Overall, all IEFs except dead man’s fingers and sea tamarisk are deemed to be of low vulnerability, high recoverability, and national and regional value. The sensitivities of the receptors are, therefore, considered to be low.
In contrast however, as the dead man’s fingers IEF and the sea tamarisk IEF naturally live on hard substrates, including bedrock, rocks, boulders, shells, and man-made artificial hard structures (Budd, 2008, Wilson, 2002), this impact represents a change from a preferred habitat to a less suitable one for these IEFs. Therefore, the dead man’s fingers IEF and sea tamarisk IEF are deemed to be of high vulnerability, medium recoverability, and regional value. The sensitivities of the receptors are, therefore, considered to be high.

Significance of the effect

Overall, for the dead man’s fingers IEF and sea tamarisk IEF, the magnitude of the impact is deemed to be low, and the sensitivities of the receptors are considered to be high. As per Table 8.16 Open ▸ , the effect will, therefore, be of minor to moderate significance. Given the low footprint of hard substrates to be removed during the decommissioning phase (2.25% of the Array benthic subtidal ecology study area) and the widespread availability of alternative suitable habitat, the effect is concluded to be of minor adverse significance, which is not significant in EIA terms.
For all other IEFs, the magnitude of the impact is deemed to be low, and the sensitivities of the receptors are considered to be low. Based on Table 8.16 Open ▸ , the effect will, therefore, be of negligible to minor adverse significance. Based on expert judgement and adopting a precautionary approach, the effect has been concluded to be of minor adverse significance, which is not significant in EIA terms.

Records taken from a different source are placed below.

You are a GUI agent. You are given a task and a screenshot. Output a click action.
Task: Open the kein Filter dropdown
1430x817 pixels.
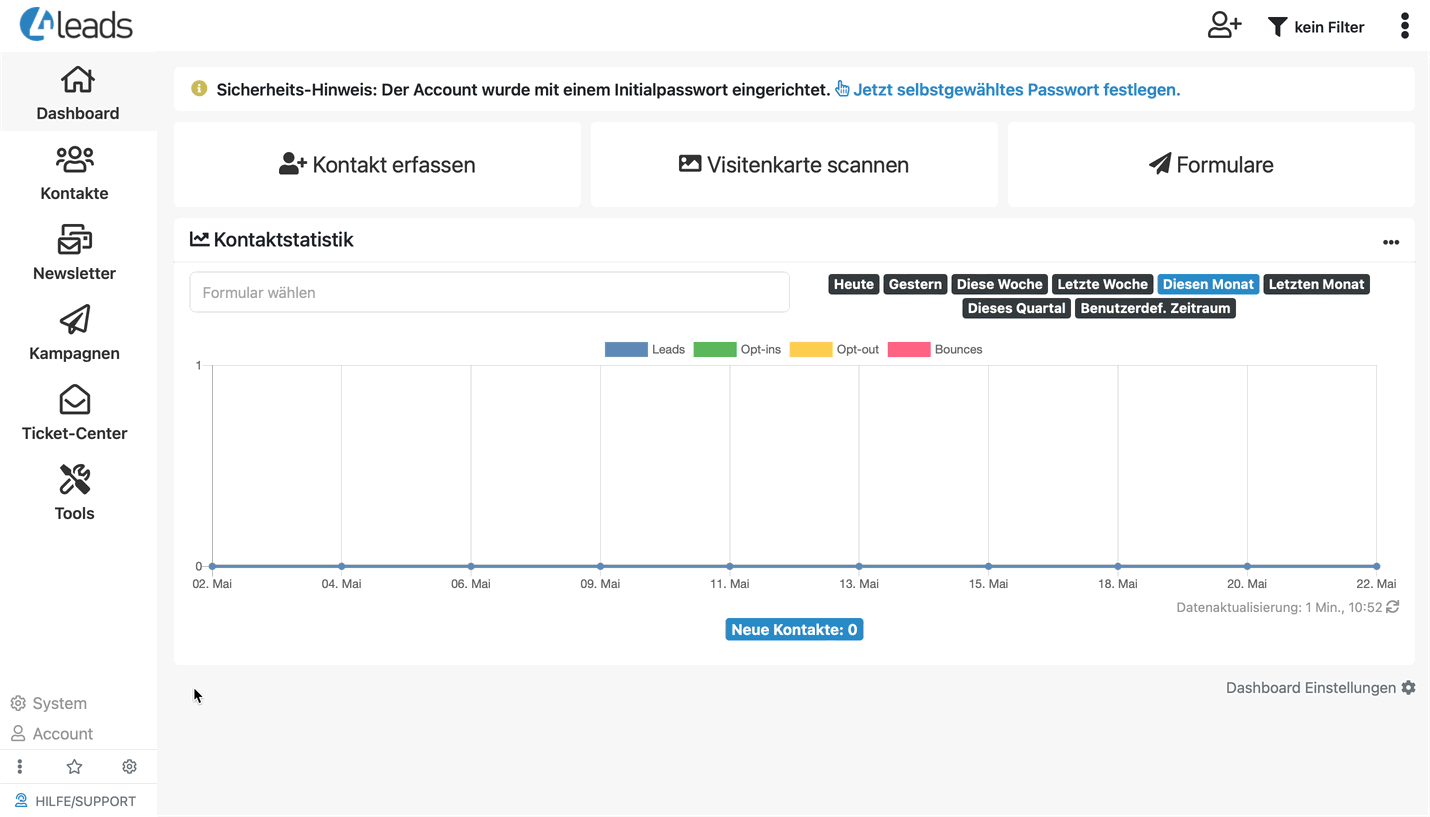(x=1316, y=27)
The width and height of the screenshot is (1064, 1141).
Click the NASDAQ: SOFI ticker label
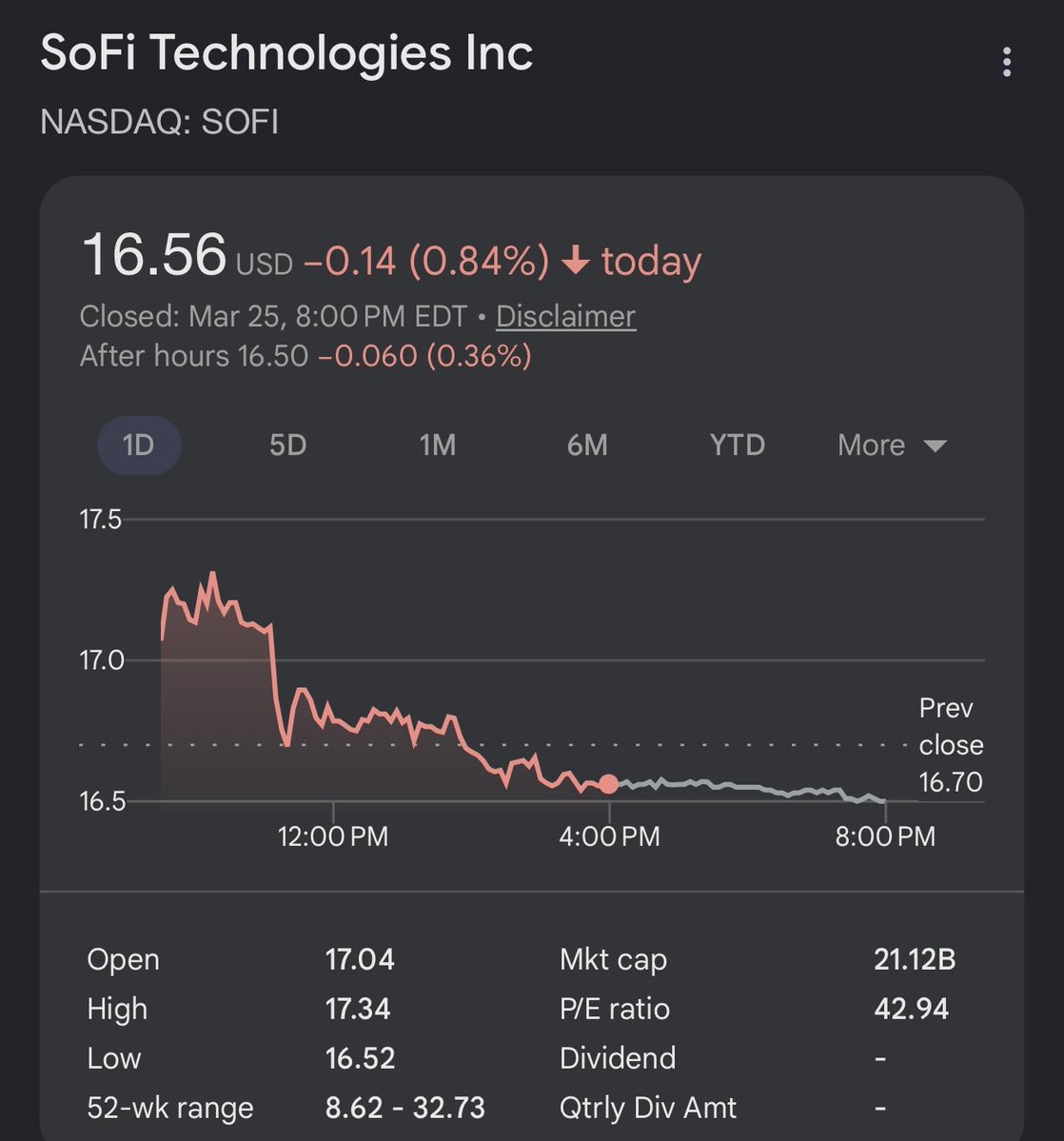159,123
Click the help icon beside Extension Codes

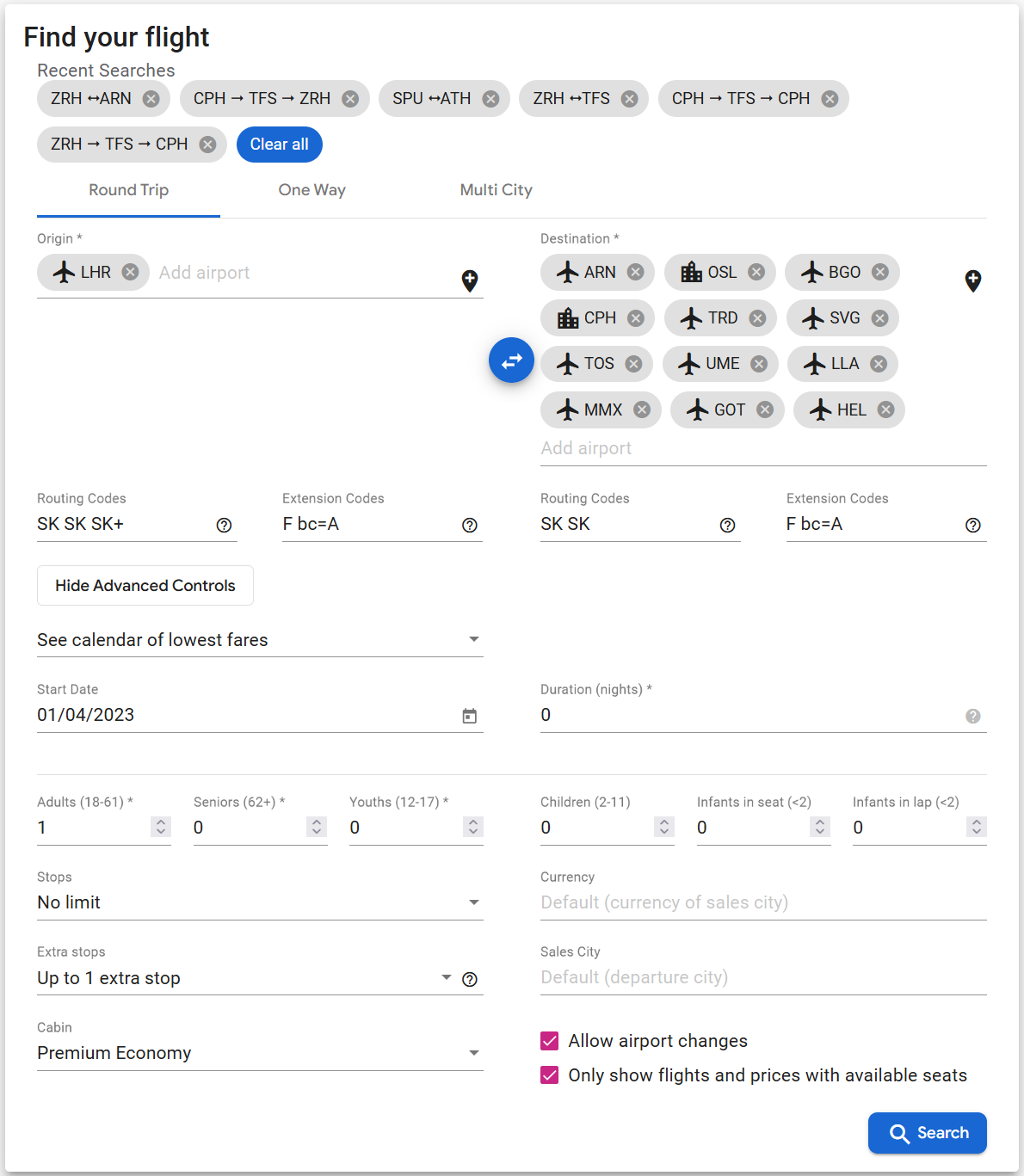click(470, 525)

Secondary mitigation and residual effect

No secondary benthic subtidal ecology mitigation is considered necessary because the likely effect in the absence of mitigation is not significant in EIA terms.

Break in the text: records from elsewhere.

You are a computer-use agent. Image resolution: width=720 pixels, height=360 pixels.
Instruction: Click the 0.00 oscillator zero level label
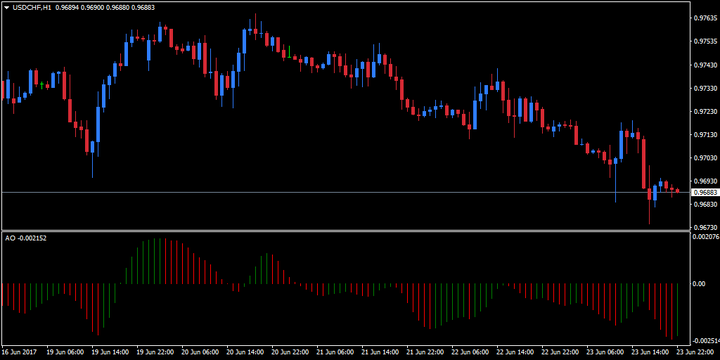tap(699, 284)
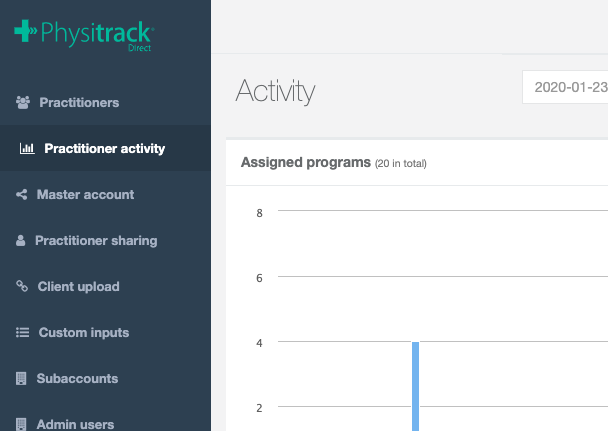Image resolution: width=608 pixels, height=431 pixels.
Task: Navigate to Client upload
Action: click(78, 287)
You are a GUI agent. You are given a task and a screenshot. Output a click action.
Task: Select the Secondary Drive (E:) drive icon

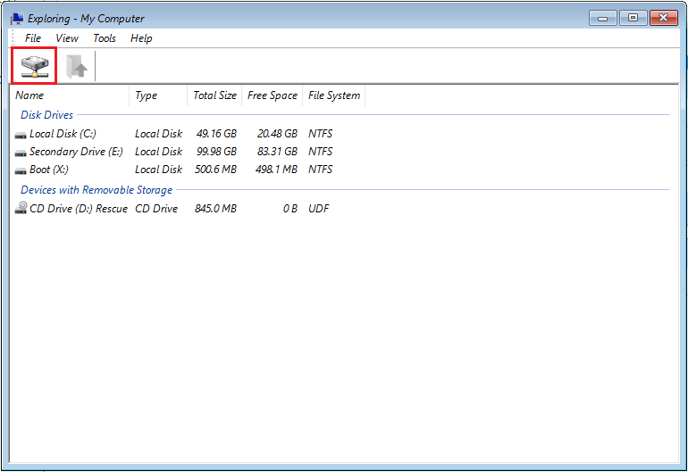click(x=21, y=153)
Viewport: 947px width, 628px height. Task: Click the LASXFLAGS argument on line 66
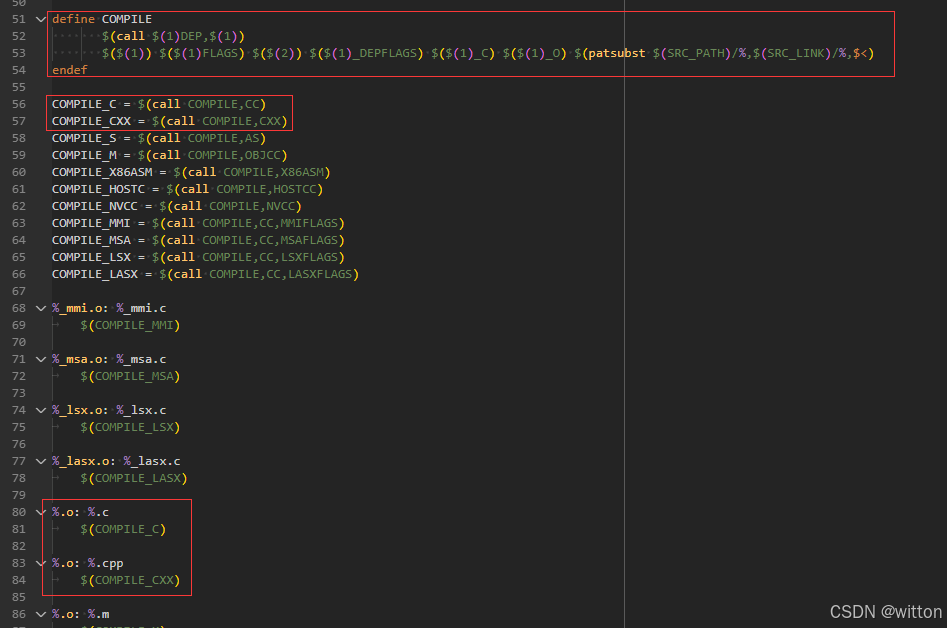[x=322, y=274]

Increased risk of introduction or spread of INNS

Vessels used during the construction, operation and maintenance, and decommissioning phases of the Array could inadvertently transport INNS. INNS could also be transported during turbine ballasting in the construction and decommissioning phases. The relevant MarESA pressure and its benchmark which has been used to inform this impact assessment is:

introduction or spread of INNS: the benchmark for which is the introduction of one or more INNS.

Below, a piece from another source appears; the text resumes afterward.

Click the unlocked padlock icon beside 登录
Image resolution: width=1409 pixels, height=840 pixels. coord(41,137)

This impact is related to the impact of ‘Colonisation of hard substrates’, which may lead to an increased risk of potential habitat that could be colonised by INNS.

Construction phase

Magnitude of impact

The MDS for this impact accounts for up to 7,902 vessel round trips over the course of the site preparation and construction phase, with up to 97 vessels on site at any one time ( Table 8.12 Open ▸ ). These provide vectors for the potential introduction of INNS into the habitats within the Array benthic subtidal ecology study area. In addition, the installation of artificial hard substrate on the seabed and in the water column throughout the construction phase could provide new habitat for INNS to colonise into the operation and maintenance phase. Finally, turbines may be towed to and from ports to the site boundary, which may represent another pathway for introduction of INNS. Up to 265 turbines will be installed, with up to three turbines towed to the site boundary at any one time ( Table 8.12 Open ▸ ). Ballasting may be required during towing, which would be required to comply with the IMO ballast water management guidelines, which will help reduce the risk of potential introduction and spread of INNS as far as practicable.
There are many benthic INNS widespread and established in Scottish waters and the North Sea, including:

modest barnacle Austrominius modestus;
Japanese skeleton shrimp Caprella mutica;
leathery sea squirt Styela clava;
orange tipped sea squirt Corella eumyota;
orange ripple bryozoan Schizoporella japonica (NatureScot, 2023).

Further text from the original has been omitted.